Before we take a case to trial, we often ask the judge to exclude certain evidence from being presented at trial. This process is called "motion practice."
The first step in motion practice is to file a "Notice of Motion," which tells the judge and the prosecutor what we are asking for, and when we intend to ask for it. A Notice of Motion will say something like:
Please take Notice that at 9:30 a.m., on the 1st day of December, 2021, the Defense will move the Rochester City Court, located at 99 Exchange Boulevard, Rochester, NY 14614, for the following Order...."
Then the Notice of Motion will list all the things we want to Court to do. For example, we may ask that certain statements be kept out of trial. We may ask the Court to find that the stop of your vehicle was made without probable cause. There are dozens of things we can ask for, and the Notice of Motion is drafted specifically for your case.
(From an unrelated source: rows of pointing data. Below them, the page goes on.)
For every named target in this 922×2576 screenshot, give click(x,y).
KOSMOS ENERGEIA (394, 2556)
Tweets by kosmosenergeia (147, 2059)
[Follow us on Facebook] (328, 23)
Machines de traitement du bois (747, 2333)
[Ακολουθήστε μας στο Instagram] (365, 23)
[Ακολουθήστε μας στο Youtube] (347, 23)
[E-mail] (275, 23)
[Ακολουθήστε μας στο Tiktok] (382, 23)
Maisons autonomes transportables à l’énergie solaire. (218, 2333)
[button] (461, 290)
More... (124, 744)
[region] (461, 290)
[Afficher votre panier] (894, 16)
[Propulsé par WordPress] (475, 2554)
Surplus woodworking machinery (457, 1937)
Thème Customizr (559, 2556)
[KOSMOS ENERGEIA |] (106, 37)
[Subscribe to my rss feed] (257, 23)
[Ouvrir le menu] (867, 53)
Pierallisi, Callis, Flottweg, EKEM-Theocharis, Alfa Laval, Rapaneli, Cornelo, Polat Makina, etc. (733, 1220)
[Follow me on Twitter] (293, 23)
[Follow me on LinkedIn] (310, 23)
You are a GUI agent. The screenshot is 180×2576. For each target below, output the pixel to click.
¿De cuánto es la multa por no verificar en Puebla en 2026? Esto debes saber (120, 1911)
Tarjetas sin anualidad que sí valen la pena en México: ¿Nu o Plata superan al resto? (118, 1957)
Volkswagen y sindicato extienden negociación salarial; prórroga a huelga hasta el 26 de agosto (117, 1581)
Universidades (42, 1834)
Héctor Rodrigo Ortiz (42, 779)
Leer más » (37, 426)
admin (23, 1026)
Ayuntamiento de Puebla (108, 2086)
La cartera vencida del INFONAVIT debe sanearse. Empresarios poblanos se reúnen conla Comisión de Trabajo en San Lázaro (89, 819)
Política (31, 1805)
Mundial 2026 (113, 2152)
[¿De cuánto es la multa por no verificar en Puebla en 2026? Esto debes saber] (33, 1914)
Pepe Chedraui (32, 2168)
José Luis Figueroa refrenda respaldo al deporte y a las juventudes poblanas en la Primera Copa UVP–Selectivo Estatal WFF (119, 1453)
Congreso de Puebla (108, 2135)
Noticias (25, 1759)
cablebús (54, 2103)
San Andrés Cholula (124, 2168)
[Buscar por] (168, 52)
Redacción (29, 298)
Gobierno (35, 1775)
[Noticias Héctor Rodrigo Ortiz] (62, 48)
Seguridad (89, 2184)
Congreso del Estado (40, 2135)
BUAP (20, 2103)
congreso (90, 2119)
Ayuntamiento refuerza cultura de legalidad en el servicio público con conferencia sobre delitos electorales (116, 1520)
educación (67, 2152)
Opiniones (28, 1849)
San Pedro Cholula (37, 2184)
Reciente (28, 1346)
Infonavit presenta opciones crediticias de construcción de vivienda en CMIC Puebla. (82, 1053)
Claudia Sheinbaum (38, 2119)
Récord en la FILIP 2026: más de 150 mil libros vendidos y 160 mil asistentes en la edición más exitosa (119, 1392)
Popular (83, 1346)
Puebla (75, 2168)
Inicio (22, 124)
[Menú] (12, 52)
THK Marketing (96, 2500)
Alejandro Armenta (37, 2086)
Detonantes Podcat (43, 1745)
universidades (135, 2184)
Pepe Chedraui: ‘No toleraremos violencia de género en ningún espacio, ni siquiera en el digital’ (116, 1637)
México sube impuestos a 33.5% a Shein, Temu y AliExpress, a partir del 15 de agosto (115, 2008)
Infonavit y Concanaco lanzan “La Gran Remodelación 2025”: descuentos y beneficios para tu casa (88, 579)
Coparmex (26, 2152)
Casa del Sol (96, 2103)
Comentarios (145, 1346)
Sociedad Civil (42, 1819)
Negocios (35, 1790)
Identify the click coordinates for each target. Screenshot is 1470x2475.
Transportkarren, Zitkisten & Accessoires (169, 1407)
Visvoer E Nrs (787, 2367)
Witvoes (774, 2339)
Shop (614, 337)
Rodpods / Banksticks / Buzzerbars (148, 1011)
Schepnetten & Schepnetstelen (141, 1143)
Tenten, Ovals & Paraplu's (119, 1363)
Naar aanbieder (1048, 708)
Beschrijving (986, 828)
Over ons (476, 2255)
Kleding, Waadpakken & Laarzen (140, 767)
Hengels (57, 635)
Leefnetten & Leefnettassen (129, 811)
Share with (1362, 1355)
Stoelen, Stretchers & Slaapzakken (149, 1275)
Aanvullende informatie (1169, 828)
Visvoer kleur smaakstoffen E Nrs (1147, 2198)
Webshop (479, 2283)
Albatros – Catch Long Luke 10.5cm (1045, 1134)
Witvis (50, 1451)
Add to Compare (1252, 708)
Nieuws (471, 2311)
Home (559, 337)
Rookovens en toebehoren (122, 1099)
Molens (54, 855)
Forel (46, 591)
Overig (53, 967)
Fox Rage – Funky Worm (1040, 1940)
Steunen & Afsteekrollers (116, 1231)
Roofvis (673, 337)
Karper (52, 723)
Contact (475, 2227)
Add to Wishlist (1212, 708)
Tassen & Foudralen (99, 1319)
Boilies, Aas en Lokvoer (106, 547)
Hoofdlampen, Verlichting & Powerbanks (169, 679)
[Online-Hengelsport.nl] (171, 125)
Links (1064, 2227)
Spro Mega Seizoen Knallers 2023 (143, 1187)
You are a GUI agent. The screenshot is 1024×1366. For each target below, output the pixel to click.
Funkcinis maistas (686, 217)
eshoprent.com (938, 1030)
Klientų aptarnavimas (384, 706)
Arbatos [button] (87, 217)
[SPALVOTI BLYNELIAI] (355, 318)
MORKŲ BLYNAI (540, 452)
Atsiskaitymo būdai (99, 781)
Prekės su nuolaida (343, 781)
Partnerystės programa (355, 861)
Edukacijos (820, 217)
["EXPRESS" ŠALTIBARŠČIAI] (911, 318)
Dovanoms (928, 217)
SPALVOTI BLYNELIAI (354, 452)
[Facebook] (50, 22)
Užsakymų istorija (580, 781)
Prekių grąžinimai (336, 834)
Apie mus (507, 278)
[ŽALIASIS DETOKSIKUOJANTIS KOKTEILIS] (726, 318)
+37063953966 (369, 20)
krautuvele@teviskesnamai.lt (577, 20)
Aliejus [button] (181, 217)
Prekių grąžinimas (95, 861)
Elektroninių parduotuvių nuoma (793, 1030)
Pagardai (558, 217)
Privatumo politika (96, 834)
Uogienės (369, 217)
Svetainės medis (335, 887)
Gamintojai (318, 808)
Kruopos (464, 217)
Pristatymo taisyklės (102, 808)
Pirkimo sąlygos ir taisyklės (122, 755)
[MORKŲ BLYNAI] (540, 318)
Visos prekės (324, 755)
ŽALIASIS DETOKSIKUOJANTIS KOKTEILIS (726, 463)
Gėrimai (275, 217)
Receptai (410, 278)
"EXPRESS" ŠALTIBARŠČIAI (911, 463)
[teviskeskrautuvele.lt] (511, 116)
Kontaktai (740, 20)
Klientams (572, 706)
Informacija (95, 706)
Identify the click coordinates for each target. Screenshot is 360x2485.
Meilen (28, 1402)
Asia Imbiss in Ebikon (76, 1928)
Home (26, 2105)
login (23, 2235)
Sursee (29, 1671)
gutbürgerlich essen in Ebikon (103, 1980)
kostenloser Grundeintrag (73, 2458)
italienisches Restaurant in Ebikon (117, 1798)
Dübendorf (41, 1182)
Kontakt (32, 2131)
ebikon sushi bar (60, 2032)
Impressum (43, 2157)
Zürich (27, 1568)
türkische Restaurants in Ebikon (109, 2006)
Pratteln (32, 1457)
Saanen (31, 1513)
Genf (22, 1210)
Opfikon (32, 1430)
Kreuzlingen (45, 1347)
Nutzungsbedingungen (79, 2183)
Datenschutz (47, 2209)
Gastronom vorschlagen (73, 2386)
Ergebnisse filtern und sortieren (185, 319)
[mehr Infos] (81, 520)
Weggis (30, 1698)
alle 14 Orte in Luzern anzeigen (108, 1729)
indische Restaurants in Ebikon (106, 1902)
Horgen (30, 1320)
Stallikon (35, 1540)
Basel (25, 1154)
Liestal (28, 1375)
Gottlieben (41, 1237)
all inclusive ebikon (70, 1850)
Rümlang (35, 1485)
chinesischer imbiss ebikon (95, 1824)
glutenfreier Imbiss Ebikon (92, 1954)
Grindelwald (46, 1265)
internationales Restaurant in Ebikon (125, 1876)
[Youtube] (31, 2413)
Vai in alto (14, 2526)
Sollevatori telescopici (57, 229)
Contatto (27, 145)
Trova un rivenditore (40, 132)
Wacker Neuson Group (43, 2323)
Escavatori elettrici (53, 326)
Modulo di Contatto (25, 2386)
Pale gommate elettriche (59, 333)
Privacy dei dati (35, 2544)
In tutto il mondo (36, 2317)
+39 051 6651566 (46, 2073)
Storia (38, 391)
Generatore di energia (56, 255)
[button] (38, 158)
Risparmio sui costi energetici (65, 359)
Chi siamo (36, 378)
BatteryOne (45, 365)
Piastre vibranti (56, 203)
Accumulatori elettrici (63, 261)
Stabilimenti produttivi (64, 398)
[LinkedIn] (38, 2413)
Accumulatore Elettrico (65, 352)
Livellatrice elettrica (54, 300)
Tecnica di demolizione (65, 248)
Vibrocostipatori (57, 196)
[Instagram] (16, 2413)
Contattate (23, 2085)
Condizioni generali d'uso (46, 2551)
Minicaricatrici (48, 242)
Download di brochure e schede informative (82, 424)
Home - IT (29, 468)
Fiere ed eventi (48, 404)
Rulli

When we go to Court on the day stated on the Notice of Motion, we engage in what are called "motion arguments." That means we argue with the prosecutor over which requests will be granted. For example, when we ask for certain statements to be kept out of evidence, the prosecutor won't just say "Okay- no problem." Instead, the prosecutor argues that those statements should be allowed to be revealed at trial.
Typically, after we make motion arguments, the judge will set a date for a hearing. A hearing is different from a regular court appearance. When we have a hearing, it means that the court will hear evidence. The prosecutor will likely call in their police officer-witnesses, and it is an opportunity for the defense to see how those police officers are going to testify at trial. It is extremely unusual for a defendant to testify at a hearing, so you don't need to worry about talking.
Once the hearing is over, the judge will make a ruling on the requests of the defense based on the evidence that was presented. In other words, the judge will go back to the Notice of Motion, and decide what requests should be granted based on what was presented at the hearing.
Motion Practice can dramatically alter the course of a trial, and we can explain to you in detail how motion practice might effect your case.